→ Assignment:
If a line of the material holds the string "Manufacturing", please copy it.

%%

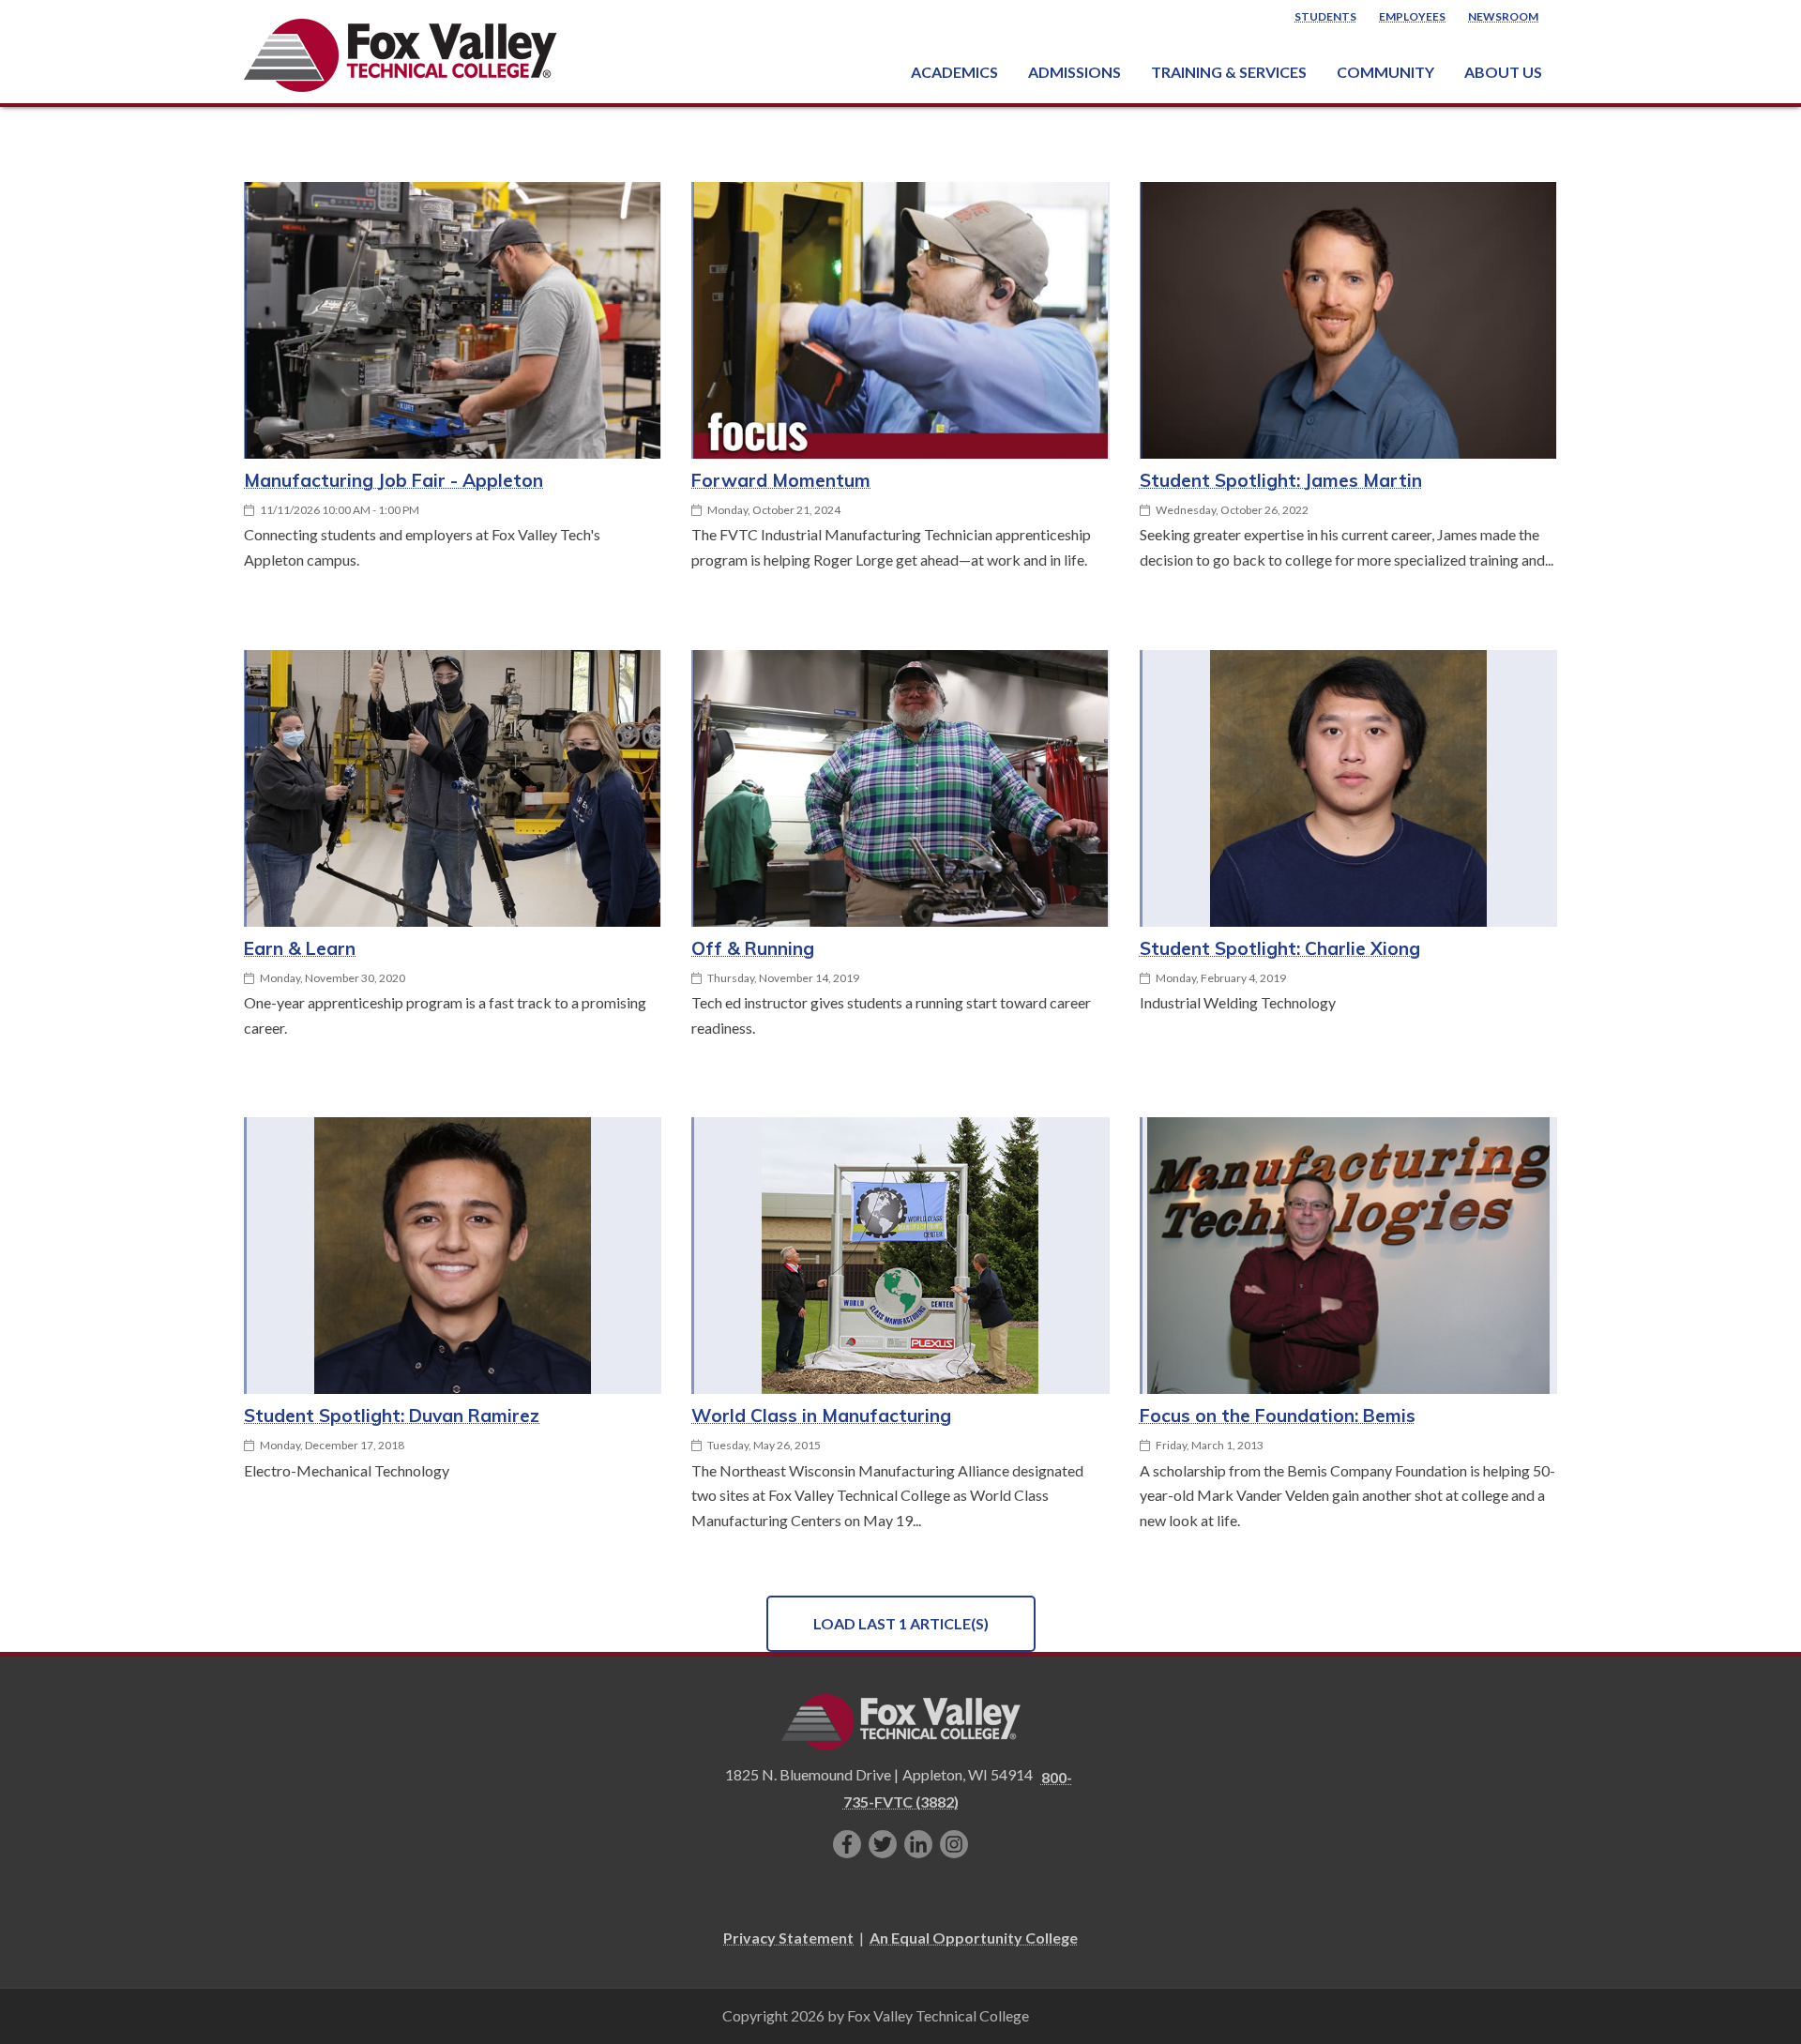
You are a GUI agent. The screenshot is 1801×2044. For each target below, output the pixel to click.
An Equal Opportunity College (974, 1937)
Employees (1412, 16)
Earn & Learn (300, 948)
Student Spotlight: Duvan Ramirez (391, 1415)
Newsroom (1503, 16)
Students (1325, 16)
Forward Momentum (780, 480)
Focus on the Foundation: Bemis (1277, 1415)
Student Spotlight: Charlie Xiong (1280, 948)
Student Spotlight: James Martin (1281, 480)
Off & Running (752, 948)
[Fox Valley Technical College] (401, 55)
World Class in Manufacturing (821, 1415)
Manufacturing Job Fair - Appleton (393, 480)
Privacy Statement (788, 1937)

%%

→ Answer to this problem:
World Class in Manufacturing (821, 1415)
Manufacturing Job Fair - Appleton (393, 480)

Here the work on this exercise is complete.